> **What is being asked**
Retype each of the following items word for word, keeping the same order and line breaks.

> **Raw data**
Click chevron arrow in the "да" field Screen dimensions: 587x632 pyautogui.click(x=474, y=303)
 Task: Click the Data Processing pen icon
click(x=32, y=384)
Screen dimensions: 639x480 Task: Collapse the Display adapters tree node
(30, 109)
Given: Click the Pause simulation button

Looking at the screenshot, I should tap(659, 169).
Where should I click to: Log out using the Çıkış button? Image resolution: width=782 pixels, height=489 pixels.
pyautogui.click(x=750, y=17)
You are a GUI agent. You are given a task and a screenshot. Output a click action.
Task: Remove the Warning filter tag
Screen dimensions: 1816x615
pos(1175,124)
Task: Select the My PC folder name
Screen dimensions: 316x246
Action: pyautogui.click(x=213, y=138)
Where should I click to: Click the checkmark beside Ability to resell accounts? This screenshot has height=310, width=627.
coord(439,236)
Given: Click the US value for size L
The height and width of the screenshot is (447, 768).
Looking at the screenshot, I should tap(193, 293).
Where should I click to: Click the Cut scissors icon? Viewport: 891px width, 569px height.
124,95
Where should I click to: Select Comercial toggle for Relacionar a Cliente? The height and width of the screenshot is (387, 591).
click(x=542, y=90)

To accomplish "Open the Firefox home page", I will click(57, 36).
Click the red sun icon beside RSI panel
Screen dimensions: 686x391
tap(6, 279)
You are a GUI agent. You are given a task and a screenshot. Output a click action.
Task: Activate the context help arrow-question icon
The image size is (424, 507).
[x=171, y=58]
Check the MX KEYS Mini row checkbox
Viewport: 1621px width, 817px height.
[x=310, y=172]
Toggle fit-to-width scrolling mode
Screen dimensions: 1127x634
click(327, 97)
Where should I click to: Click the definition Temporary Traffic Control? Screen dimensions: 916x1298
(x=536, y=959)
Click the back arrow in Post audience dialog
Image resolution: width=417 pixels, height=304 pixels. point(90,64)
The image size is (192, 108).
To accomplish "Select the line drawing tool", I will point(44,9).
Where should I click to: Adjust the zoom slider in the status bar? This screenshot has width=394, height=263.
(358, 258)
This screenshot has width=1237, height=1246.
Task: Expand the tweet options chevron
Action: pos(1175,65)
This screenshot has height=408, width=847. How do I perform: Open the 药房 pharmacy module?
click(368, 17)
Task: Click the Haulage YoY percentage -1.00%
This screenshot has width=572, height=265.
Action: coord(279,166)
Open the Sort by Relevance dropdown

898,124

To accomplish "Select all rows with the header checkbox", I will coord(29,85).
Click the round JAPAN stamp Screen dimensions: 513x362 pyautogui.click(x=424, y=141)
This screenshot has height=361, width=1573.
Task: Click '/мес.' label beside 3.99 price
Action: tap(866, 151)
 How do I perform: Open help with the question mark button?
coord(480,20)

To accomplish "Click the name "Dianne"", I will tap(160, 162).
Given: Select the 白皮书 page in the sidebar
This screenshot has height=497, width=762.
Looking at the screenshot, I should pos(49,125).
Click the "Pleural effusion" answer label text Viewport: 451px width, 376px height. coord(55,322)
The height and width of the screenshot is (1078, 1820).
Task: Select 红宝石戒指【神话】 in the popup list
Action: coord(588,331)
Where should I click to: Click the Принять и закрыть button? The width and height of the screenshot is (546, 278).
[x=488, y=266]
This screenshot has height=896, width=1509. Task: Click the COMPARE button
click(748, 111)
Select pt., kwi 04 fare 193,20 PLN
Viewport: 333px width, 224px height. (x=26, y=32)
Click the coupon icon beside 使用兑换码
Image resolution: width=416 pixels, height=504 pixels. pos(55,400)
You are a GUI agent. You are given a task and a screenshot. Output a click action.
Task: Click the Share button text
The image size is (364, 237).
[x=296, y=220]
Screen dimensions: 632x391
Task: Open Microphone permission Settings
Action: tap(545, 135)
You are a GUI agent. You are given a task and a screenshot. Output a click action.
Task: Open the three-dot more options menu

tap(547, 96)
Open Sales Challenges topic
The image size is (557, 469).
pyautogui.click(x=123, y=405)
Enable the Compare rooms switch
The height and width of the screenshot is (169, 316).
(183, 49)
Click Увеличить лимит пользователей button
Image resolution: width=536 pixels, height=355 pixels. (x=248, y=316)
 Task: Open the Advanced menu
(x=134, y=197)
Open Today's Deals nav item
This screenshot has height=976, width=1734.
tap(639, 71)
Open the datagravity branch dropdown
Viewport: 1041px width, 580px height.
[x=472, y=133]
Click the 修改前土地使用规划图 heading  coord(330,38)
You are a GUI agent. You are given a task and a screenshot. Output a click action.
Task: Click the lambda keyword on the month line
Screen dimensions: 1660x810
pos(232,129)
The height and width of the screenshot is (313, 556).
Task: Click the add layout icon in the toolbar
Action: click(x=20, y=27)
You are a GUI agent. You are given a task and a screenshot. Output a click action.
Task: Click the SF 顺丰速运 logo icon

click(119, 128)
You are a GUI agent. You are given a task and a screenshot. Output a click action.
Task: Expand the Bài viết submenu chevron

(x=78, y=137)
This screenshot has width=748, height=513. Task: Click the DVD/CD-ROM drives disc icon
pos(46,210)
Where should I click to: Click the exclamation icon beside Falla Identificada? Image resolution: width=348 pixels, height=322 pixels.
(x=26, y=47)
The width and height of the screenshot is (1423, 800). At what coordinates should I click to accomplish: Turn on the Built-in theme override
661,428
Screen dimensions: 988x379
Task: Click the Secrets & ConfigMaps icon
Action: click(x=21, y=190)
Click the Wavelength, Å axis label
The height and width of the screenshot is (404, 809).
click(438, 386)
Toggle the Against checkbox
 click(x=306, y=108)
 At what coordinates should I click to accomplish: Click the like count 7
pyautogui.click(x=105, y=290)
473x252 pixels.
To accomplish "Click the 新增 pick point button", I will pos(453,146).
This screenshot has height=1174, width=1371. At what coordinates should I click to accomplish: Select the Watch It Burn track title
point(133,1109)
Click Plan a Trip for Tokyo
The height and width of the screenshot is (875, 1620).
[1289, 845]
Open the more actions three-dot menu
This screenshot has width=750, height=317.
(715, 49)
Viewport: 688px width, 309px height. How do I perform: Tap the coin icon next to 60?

> **Full response**
Click chevron arrow in the "да" field Screen dimensions: 587x632 pyautogui.click(x=474, y=303)
 Task: Click the Data Processing pen icon
click(x=32, y=384)
Screen dimensions: 639x480 Task: Collapse the Display adapters tree node
(30, 109)
Given: Click the Pause simulation button

Looking at the screenshot, I should tap(659, 169).
Where should I click to: Log out using the Çıkış button? Image resolution: width=782 pixels, height=489 pixels.
pyautogui.click(x=750, y=17)
You are a GUI agent. You are given a task and a screenshot. Output a click action.
Task: Remove the Warning filter tag
Screen dimensions: 1816x615
pos(1175,124)
Task: Select the My PC folder name
Screen dimensions: 316x246
Action: pyautogui.click(x=213, y=138)
Where should I click to: Click the checkmark beside Ability to resell accounts? This screenshot has height=310, width=627.
coord(439,236)
Given: Click the US value for size L
The height and width of the screenshot is (447, 768).
Looking at the screenshot, I should tap(193, 293).
Where should I click to: Click the Cut scissors icon? Viewport: 891px width, 569px height.
124,95
Where should I click to: Select Comercial toggle for Relacionar a Cliente? The height and width of the screenshot is (387, 591).
click(x=542, y=90)

To accomplish "Open the Firefox home page", I will click(57, 36).
Click the red sun icon beside RSI panel
Screen dimensions: 686x391
tap(6, 279)
You are a GUI agent. You are given a task and a screenshot. Output a click action.
Task: Activate the context help arrow-question icon
The image size is (424, 507).
[x=171, y=58]
Check the MX KEYS Mini row checkbox
Viewport: 1621px width, 817px height.
[x=310, y=172]
Toggle fit-to-width scrolling mode
Screen dimensions: 1127x634
click(327, 97)
Where should I click to: Click the definition Temporary Traffic Control? Screen dimensions: 916x1298
(x=536, y=959)
Click the back arrow in Post audience dialog
Image resolution: width=417 pixels, height=304 pixels. point(90,64)
The image size is (192, 108).
To accomplish "Select the line drawing tool", I will point(44,9).
Where should I click to: Adjust the zoom slider in the status bar? This screenshot has width=394, height=263.
(358, 258)
This screenshot has width=1237, height=1246.
Task: Expand the tweet options chevron
Action: pos(1175,65)
This screenshot has height=408, width=847. How do I perform: Open the 药房 pharmacy module?
click(368, 17)
Task: Click the Haulage YoY percentage -1.00%
This screenshot has width=572, height=265.
Action: coord(279,166)
Open the Sort by Relevance dropdown

898,124

To accomplish "Select all rows with the header checkbox", I will coord(29,85).
Click the round JAPAN stamp Screen dimensions: 513x362 pyautogui.click(x=424, y=141)
This screenshot has height=361, width=1573.
Task: Click '/мес.' label beside 3.99 price
Action: tap(866, 151)
 How do I perform: Open help with the question mark button?
coord(480,20)

To accomplish "Click the name "Dianne"", I will tap(160, 162).
Given: Select the 白皮书 page in the sidebar
This screenshot has height=497, width=762.
Looking at the screenshot, I should pos(49,125).
Click the "Pleural effusion" answer label text Viewport: 451px width, 376px height. coord(55,322)
The height and width of the screenshot is (1078, 1820).
Task: Select 红宝石戒指【神话】 in the popup list
Action: coord(588,331)
Where should I click to: Click the Принять и закрыть button? The width and height of the screenshot is (546, 278).
[x=488, y=266]
This screenshot has height=896, width=1509. Task: Click the COMPARE button
click(748, 111)
Select pt., kwi 04 fare 193,20 PLN
Viewport: 333px width, 224px height. (x=26, y=32)
Click the coupon icon beside 使用兑换码
Image resolution: width=416 pixels, height=504 pixels. pos(55,400)
You are a GUI agent. You are given a task and a screenshot. Output a click action.
Task: Click the Share button text
The image size is (364, 237).
[x=296, y=220]
Screen dimensions: 632x391
Task: Open Microphone permission Settings
Action: tap(545, 135)
You are a GUI agent. You are given a task and a screenshot. Output a click action.
Task: Open the three-dot more options menu

tap(547, 96)
Open Sales Challenges topic
The image size is (557, 469).
pyautogui.click(x=123, y=405)
Enable the Compare rooms switch
The height and width of the screenshot is (169, 316).
(183, 49)
Click Увеличить лимит пользователей button
Image resolution: width=536 pixels, height=355 pixels. (x=248, y=316)
 Task: Open the Advanced menu
(x=134, y=197)
Open Today's Deals nav item
This screenshot has height=976, width=1734.
tap(639, 71)
Open the datagravity branch dropdown
Viewport: 1041px width, 580px height.
[x=472, y=133]
Click the 修改前土地使用规划图 heading  coord(330,38)
You are a GUI agent. You are given a task and a screenshot. Output a click action.
Task: Click the lambda keyword on the month line
Screen dimensions: 1660x810
pos(232,129)
The height and width of the screenshot is (313, 556).
Task: Click the add layout icon in the toolbar
Action: click(x=20, y=27)
You are a GUI agent. You are given a task and a screenshot. Output a click action.
Task: Click the SF 顺丰速运 logo icon

click(119, 128)
You are a GUI agent. You are given a task and a screenshot. Output a click action.
Task: Expand the Bài viết submenu chevron

(x=78, y=137)
This screenshot has width=748, height=513. Task: Click the DVD/CD-ROM drives disc icon
pos(46,210)
Where should I click to: Click the exclamation icon beside Falla Identificada? Image resolution: width=348 pixels, height=322 pixels.
(x=26, y=47)
The width and height of the screenshot is (1423, 800). At what coordinates should I click to accomplish: Turn on the Built-in theme override
661,428
Screen dimensions: 988x379
Task: Click the Secrets & ConfigMaps icon
Action: click(x=21, y=190)
Click the Wavelength, Å axis label
The height and width of the screenshot is (404, 809).
click(438, 386)
Toggle the Against checkbox
 click(x=306, y=108)
 At what coordinates should I click to accomplish: Click the like count 7
pyautogui.click(x=105, y=290)
473x252 pixels.
To accomplish "Click the 新增 pick point button", I will pos(453,146).
This screenshot has height=1174, width=1371. At what coordinates should I click to accomplish: Select the Watch It Burn track title
point(133,1109)
Click Plan a Trip for Tokyo
The height and width of the screenshot is (875, 1620).
[1289, 845]
Open the more actions three-dot menu
This screenshot has width=750, height=317.
(715, 49)
Viewport: 688px width, 309px height. How do I perform: Tap the coin icon next to 60?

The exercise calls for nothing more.